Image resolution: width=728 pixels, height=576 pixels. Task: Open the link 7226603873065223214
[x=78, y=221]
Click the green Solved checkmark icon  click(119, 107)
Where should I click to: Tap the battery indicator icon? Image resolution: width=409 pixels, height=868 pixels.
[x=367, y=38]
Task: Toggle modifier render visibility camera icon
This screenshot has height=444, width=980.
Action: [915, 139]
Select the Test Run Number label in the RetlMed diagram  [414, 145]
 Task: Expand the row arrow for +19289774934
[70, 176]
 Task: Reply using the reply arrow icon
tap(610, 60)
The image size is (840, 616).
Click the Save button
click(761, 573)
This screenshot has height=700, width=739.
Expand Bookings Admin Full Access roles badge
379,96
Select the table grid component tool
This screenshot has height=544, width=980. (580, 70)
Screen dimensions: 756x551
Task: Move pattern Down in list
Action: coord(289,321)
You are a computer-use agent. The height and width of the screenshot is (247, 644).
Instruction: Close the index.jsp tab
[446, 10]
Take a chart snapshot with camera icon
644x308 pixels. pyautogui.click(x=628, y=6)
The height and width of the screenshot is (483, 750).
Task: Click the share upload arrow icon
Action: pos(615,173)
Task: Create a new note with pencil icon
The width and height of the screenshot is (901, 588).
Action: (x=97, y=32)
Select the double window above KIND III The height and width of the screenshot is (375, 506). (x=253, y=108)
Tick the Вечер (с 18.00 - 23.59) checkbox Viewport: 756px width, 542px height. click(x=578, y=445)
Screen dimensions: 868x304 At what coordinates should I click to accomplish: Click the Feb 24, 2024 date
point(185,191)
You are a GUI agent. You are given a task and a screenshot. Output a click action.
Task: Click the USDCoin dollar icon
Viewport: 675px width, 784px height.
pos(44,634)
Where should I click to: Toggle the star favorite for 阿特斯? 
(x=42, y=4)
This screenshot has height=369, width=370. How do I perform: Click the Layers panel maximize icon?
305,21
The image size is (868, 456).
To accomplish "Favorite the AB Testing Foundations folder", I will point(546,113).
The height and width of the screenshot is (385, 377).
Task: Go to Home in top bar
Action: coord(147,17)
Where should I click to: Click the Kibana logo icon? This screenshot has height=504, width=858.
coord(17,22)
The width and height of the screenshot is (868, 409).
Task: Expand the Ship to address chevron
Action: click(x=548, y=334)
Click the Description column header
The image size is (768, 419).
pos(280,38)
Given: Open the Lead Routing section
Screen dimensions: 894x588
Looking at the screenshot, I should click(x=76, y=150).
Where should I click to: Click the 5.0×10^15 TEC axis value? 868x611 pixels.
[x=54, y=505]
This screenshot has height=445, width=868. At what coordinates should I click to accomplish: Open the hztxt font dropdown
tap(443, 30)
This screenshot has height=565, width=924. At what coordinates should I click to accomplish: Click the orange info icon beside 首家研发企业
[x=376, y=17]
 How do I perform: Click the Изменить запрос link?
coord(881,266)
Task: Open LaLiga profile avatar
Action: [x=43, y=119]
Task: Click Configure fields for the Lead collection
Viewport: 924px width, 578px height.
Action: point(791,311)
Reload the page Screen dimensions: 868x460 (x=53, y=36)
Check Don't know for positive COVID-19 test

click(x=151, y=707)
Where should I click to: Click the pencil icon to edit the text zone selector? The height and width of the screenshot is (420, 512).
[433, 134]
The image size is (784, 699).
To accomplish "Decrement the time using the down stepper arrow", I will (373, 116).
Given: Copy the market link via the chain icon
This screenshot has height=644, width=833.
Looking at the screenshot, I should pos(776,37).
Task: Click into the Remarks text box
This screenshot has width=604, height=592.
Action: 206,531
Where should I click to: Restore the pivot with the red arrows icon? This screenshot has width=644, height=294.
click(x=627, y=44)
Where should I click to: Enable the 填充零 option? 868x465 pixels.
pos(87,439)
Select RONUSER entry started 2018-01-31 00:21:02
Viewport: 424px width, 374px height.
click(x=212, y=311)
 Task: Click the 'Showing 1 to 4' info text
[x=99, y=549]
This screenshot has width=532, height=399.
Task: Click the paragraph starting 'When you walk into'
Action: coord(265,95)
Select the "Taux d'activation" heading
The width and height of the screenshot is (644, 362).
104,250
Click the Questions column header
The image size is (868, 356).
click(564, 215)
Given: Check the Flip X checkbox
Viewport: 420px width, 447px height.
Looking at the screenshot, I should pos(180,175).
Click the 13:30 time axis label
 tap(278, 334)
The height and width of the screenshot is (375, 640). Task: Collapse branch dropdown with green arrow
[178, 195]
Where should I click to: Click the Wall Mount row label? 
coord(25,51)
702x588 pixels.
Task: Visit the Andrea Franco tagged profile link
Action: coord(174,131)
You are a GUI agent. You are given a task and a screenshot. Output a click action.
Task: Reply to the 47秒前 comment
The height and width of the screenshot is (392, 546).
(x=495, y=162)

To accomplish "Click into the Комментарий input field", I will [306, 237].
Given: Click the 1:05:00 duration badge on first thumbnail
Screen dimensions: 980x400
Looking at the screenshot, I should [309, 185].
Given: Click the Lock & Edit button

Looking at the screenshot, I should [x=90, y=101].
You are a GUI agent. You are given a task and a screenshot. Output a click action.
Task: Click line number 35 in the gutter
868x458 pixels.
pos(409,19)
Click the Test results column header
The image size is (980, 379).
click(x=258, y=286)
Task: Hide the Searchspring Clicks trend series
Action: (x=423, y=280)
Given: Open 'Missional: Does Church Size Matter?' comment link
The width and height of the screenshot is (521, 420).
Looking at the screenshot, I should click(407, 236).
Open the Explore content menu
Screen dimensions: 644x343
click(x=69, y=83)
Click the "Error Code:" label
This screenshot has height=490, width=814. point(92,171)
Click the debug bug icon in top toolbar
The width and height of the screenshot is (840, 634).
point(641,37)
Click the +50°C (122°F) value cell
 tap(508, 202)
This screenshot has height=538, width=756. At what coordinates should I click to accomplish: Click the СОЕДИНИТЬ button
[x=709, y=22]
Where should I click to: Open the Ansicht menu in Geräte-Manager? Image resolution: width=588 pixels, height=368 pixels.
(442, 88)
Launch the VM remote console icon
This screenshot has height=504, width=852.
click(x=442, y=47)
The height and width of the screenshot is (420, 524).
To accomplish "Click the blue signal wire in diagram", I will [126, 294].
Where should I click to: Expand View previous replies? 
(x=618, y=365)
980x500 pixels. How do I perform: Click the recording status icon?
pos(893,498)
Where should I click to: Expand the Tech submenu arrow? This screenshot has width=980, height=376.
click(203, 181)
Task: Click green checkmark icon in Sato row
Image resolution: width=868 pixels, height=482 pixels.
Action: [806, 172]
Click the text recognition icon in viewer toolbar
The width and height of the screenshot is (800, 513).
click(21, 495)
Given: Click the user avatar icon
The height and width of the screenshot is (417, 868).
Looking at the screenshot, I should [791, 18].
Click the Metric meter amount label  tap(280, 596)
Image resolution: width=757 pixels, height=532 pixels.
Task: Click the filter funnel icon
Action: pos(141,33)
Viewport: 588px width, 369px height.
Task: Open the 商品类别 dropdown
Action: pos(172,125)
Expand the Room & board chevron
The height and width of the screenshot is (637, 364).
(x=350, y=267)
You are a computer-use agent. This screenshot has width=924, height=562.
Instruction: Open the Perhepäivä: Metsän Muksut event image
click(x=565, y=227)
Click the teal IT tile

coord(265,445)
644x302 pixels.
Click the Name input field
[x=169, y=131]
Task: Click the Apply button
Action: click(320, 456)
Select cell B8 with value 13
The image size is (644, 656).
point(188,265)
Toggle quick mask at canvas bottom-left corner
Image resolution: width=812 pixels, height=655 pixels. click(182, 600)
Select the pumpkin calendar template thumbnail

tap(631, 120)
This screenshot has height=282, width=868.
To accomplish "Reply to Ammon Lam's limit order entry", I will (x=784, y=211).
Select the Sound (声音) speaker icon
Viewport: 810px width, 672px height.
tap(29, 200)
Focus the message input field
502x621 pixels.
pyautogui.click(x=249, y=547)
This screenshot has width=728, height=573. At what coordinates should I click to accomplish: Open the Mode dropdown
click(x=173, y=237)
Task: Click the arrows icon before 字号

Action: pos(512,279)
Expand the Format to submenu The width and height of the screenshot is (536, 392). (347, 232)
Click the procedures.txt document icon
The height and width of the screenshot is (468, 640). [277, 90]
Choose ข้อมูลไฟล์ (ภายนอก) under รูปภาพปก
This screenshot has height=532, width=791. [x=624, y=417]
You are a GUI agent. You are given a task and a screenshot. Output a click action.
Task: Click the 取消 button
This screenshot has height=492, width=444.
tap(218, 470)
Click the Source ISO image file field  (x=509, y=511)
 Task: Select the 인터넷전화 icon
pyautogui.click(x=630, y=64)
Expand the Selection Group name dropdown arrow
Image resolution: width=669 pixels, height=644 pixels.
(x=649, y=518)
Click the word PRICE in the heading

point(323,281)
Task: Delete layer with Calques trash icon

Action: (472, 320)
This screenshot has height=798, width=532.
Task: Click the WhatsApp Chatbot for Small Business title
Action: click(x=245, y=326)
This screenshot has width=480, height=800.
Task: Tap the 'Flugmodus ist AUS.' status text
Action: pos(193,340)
# # # # # # #
§ PROBLEM STATEMENT: Among the lines of the data, which ones contain the word "checkmark"? Show them.

§ OUTPUT BELOW:
Click the green Solved checkmark icon  click(119, 107)
Task: Click green checkmark icon in Sato row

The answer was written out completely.